La tendance à la décentralisation des tâches et des charges financières correspondantes se manifeste également parmi les cantons. Les discussions dans ce domaine portent d'une part sur l'opportunité d'aménager un niveau institutionnel intermédiaire entre le canton et les communes, à savoir la région; d'autre part sur l'idée de réduire le montant des contributions cantonales, en exploitant davantage le potentiel de la péréquation financière intercommunale
[8]. D'aucuns redoutent cependant que, par le biais de la
régionalisation, la Confédération soit tentée de multiplier ses interventions et, partant, d'empiéter dans la sphère réservée aux cantons. Sans pour autant remettre formellement en cause les instruments destinés à promouvoir la politique régionale sur le plan fédéral, ils ont tenu à souligner combien les «relais cantonaux» restaient indispensables à son développement
[9]. A ce propos, le modèle de régionalisation cantonale présenté par une commission extra-parlementaire du canton de Berne pourrait servir d'exemple dans la manière dont celui-ci entend résoudre le problème. Le but de l'exercice consiste à mettre en place un cadre légal pour permettre aux entités locales d'accéder à la «notion de région». Toutefois, pour ne pas imposer aux communes un quelconque projet venu d'en haut, la commission a imaginé diverses formes de collaboration. Parmi les solutions préconisées, l'une prévoit l'affiliation facultative à un organisme de droit privé ou public et une autre l'intégration dans un «Syndicat régional». D'une structure plus rigide, ce dernier pourrait se voir déléguer des tâches communales, voire cantonales
[10].
[1] AT, 28.5.83, ainsi que APS, 1973, p. 22 s. Sur les implications existant entre aspects institutionnels et économiques, cf. E. Tanner, ökonomisch optimale Aufgabenteilung zwischen den staatlichen Ebenen, Riehen 1982; L. Weber, «Le financement des collectivités publiques» dans ASSP, 1983, p. 251 ss. et infra, part. I, 5 (Finanzpolitik).
[2] LNN, 12.11.83; J.-F. Leuba, «Répartition des tâches entre la Confédération et les cantons», in Bulletin/Nouvelle Société Helvétique, 1983, no 4, p. 3 ss.
[3] BO CE, 1983, p. 2 ss. ; presse du 1.2.83 ; NZZ, 11.11.83 et AT, 12.12.83 (commission du CN). Voir aussi APS, 1981, p. 25 s.; 1982, p. 18. Pour ce qui est de l'adoption par les Chambres du renforcement de l'aide fédérale en faveur de la culture et de la langue dans les cantons du TI et des GR, voir infra, part. I, 8b (Sprache).
[4] Cf. les résultats d'une enquête réalisée auprès de l'ensemble des cantons sur les répercussions financières résultant de la nouvelle répartition des tâches: Fondation pour la collaboration confédérale, Les Cantons et la nouvelle répartition des tâches, Soleure 1983. Voir en outre les nouvelles propositions faites par les chefs des départements des finances pour le maintien de certaines ressources traditionnelles dont bénéficient les cantons (TA, 16.11.83; NZZ, 30.11.83).
[5] BaZ, 28.10.83; TLM, 1.11.83; NZZ, 2.11.83, ainsi que infra, part. I, 8a (Primar- und Mittelschulen).

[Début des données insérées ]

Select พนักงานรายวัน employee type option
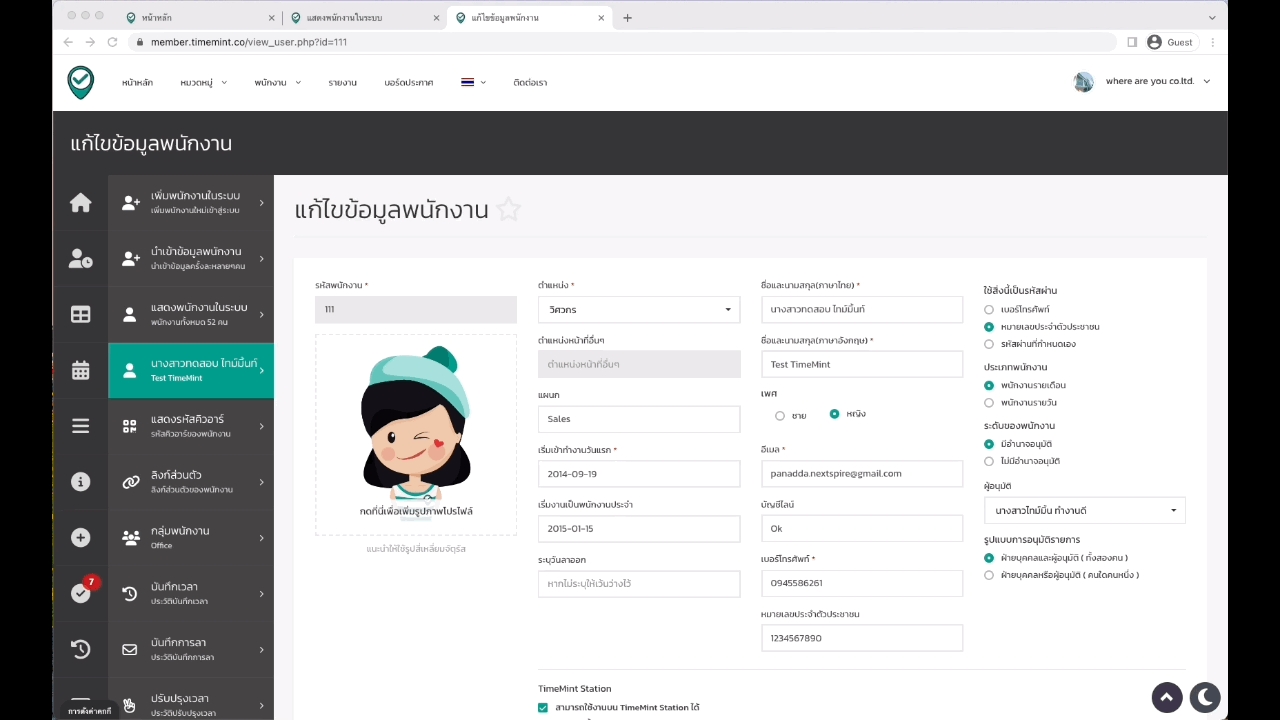Screen dimensions: 1280x720 coord(989,402)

[7] Maisons de jeunesse: TA, 4.3.83 ; 13.9.83.OICM : cf. APS, 1982, p. 127. Les négociations relatives au partage des biens entre le canton de Berne et la République et Canton du Jura se sont poursuivies selon le calendrier arrêté. Six nouvelles conventions ont été signées dans le courant de l'année (Bund, 23.9.83; TLM, 23.9.83).

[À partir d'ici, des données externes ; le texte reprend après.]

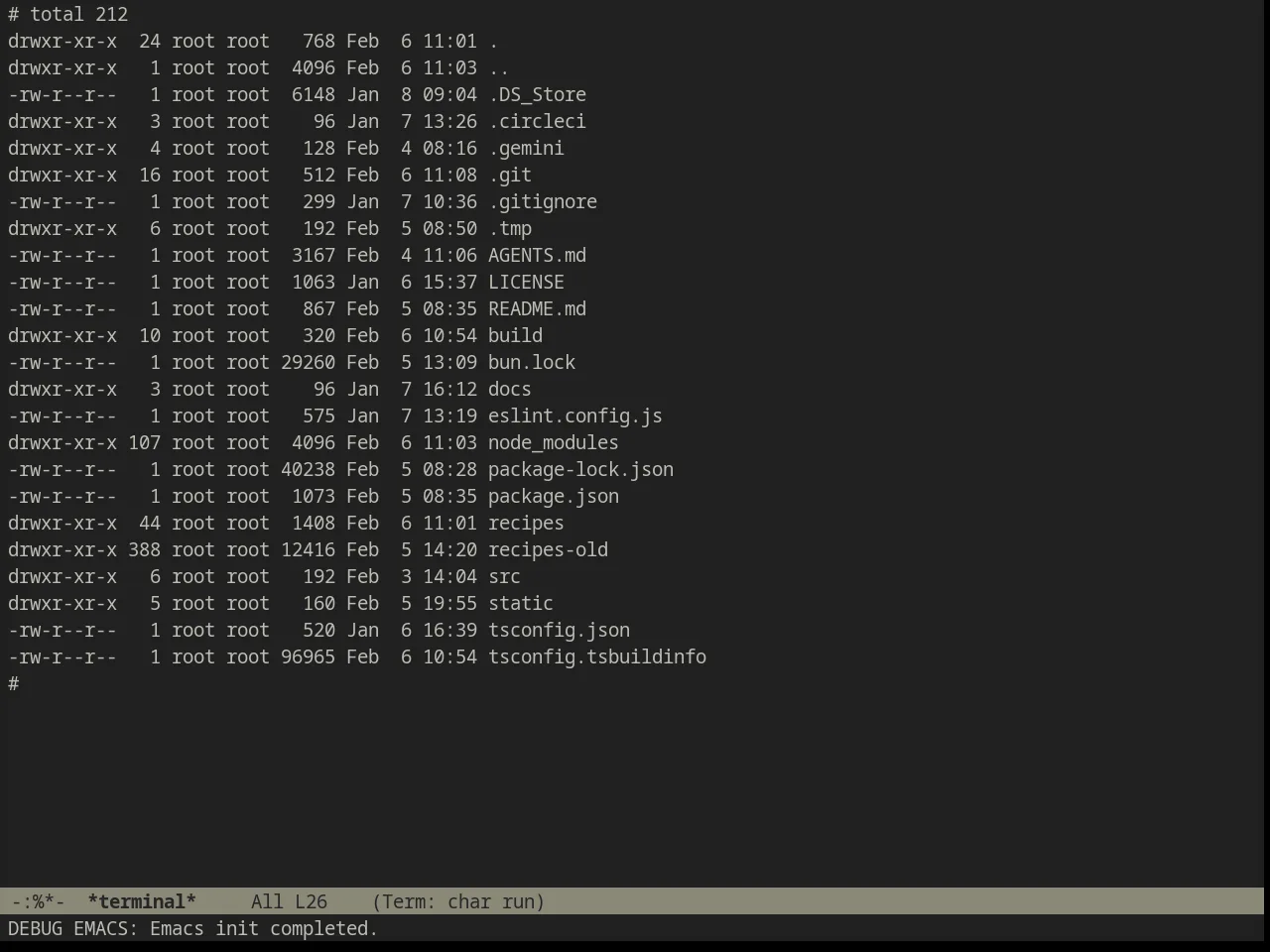This screenshot has width=1270, height=952.
Task: Click the -:%*- buffer status indicator
Action: pyautogui.click(x=38, y=901)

[8] Voir à cet égard les projets de nouvelle répartition des tâches et de renforcement de la péréquation financière horizontale présentés par les gouvernements de ZH (NZZ,10.3.83 ; 31.3.83; 19.5.83) et de SH (NZZ, 9.11.83). Voir aussi infra, part. II, 2c.

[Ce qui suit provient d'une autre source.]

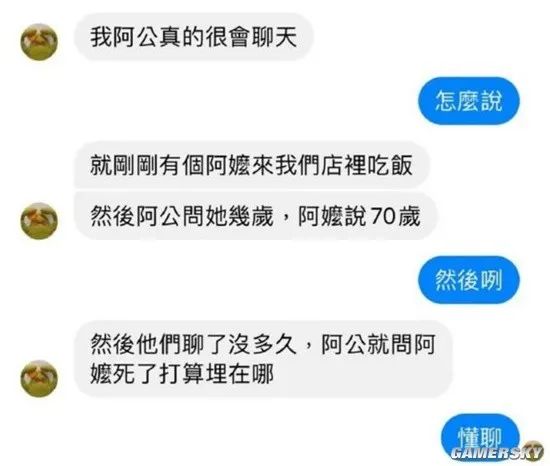Click 嬤死了打算埋在哪 text line
The width and height of the screenshot is (550, 466).
pyautogui.click(x=182, y=374)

[9] BO CN, 1983, p. 1854 s. (interpellation Keller, pdc, AG); Vat., 2.5.83 (réflexions du PDC) ; presse du 20.6.83 (Congrès du PLS sur le thème « Fédéralisme et politique régionale »). Voir aussi infra, part. I, 4a (Strukturpolitik) et III a (Parti libéral).
[10] Kanton Bern, Regionalkommission, Schlussbericht, 1983 («abrégé» publié également en français); Bund, 12.8.83; BZ, 12.8.83; Journal du Jura, 12.8.83; NZZ, 18.8.83. Voir en outre H. Muralt, Region — Utopie oder Realität, Bern 1983, ainsi que APS, 1977, p. 25.